Con la guerra in sottofondo, gli incontri diplomatici di Pechino e Nuova Dehli sono il trionfo della realpolitik del singolo. Macron va da Xi e Putin da Modi. Un bilateralismo che si basa sulle capacità del leader, sulla scia di Donald Trump che fa degli incontri bilaterali l’ago della bussola dei rapporti geopolitici.
Macron e la partita cinese
Emmanuel Macron è tornato in Cina per la quarta volta da quando è all’Eliseo. Durante la scorsa visita a Pechino avvenuta due anni fa il presidente francese si era fatto accompagnare da Ursula von der Layen. Allora, un segnale di unità europea. Oggi, sintomo del bisogno di riequilibrare i rapporti. L’Ue ha un deficit commerciale di 357 miliardi di dollari con la Cina. Xi apre alla possibilità di aumentare le importazioni di prodotti francesi, in cambio di investimenti cinesi da parte di Parigi su mobilità sostenibile, fotovoltaico e transizione green.
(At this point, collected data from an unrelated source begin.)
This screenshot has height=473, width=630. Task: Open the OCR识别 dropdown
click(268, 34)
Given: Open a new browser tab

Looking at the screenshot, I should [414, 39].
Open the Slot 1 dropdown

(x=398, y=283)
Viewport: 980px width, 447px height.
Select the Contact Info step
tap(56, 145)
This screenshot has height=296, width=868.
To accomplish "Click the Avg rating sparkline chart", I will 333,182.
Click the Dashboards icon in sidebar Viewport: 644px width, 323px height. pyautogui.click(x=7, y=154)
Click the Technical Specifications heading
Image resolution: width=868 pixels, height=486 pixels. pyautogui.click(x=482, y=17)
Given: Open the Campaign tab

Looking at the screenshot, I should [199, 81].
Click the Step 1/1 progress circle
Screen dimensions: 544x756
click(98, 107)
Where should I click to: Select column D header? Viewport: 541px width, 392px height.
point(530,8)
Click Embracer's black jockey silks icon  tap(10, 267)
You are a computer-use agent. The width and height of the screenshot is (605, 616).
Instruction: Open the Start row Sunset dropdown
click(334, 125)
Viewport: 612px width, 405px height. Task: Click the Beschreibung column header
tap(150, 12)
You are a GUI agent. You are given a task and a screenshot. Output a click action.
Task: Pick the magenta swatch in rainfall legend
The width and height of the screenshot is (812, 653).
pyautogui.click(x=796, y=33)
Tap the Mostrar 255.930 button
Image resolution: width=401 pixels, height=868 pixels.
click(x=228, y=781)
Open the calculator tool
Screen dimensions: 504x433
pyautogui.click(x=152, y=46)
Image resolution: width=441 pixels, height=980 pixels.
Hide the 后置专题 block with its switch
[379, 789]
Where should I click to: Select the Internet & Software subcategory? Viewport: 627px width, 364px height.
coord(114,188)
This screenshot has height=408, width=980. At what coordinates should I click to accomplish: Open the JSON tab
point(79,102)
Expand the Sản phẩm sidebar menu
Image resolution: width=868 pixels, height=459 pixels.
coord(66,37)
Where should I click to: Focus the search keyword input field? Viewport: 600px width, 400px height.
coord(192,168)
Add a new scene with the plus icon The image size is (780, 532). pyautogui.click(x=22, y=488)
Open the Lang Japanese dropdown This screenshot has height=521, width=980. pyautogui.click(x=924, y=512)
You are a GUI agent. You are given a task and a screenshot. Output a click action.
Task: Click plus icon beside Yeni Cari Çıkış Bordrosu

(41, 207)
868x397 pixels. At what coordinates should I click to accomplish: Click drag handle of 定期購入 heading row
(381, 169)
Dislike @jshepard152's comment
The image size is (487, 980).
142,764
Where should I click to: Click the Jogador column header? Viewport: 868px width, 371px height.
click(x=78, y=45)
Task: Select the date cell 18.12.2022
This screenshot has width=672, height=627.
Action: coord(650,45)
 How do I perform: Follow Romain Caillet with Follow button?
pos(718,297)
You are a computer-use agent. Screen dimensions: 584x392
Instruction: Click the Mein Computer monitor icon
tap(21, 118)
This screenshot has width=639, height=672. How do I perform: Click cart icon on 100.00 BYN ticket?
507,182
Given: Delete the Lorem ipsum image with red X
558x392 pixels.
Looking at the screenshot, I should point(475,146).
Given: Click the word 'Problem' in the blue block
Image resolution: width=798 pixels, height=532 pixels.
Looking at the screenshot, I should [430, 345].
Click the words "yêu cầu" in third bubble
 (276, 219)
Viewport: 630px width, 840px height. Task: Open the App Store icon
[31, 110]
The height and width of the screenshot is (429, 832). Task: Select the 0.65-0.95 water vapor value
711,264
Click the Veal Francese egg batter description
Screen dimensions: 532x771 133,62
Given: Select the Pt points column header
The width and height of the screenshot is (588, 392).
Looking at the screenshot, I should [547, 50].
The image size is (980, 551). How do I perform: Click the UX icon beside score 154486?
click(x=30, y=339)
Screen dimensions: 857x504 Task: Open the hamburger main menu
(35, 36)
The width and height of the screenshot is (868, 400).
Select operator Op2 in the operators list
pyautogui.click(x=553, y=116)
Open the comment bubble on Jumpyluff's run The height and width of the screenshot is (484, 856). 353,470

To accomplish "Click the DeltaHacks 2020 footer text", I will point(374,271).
Se gli accordi economico-commerciali sembrano aver trovato una direzione comunque, il dialogo sull’Ucraina si è rivelato meno fertile. Xi si è lasciato andare solo ad un freddo commento: “La Cina sostiene gli sforzi fatti per raggiungere la pace”.

Il tradimento americano
Il leader di Pechino non si sbilancia, ma lo fa invece Macron. Almeno da quanto è stato fatto trapelare di una telefonata avvenuta tra il presidente francese, l’ucraino Zelensky, il segretario della Nato Rutte e il tedesco Merz: “Gli Usa potrebbero tradire l’Ucraina sui territori”. Il pendolo americano è tornato a spostarsi verso Putin. Nonostante il muro sulle trattative che gli inviati Kushner e Witkoff hanno trovato al Cremlino (dove si è parlato di dividere i punti del negoziato di pace in quattro pacchetti da discutere separatamente), Trump allenta le sanzioni alla compagnia petrolifera russa Lukoil. Le stazioni di servizio situate fuori dal territorio russo possono continuare a operare, anche se i proventi non potranno andare a Mosca. Putin ringrazia il presidente americano esaltando la impegnativa missione di pace che si è incaricato.
Putin ospite da Modi
All’alba della visita a Nuova Delhi il capo del Cremlino definisce i negoziati “necessari” ma “complessi”. Putin non ha intenzione di cedere sui nodi dei negoziati per lui fondamentali: l’ingresso di Kiev nella Nato (vista come un’organizzazione militare e quindi una minaccia per Mosca) e i territori ucraini che la Russia ha annesso unilateralmente nel 2022.
Intanto Modi accoglie Putin con tutti gli onori. Protagonista di questo bilaterale è ancora il petrolio, di cui l’India è il terzo consumatore mondiale. Dall’inizio della guerra in Ucraina l’acquisto di greggio russo da parte di Nuova Delhi è salito fino a rappresentare il 35% delle importazioni totali a inizio 2025 (dal 2,5% precedente). Per Mosca sono numeri essenziali che finanziano la guerra. Le importazioni sono crollate a seguito dei dazi americani. Punto nevralgico dell’incontro per Putin è quindi quello di rafforzare gli scambi di petrolio e armamenti (di cui Mosca è il principale fornitore per l’India).
Nel quadro del doppio bilaterale Macron tenta di ergersi a leader di un’Europa defilata rispetto a negoziati che hanno sempre più al centro Putin e Trump, mentre il leader del Cremlino con il viaggio in India intende dimostrare che i tentativi di isolare Mosca sono falliti.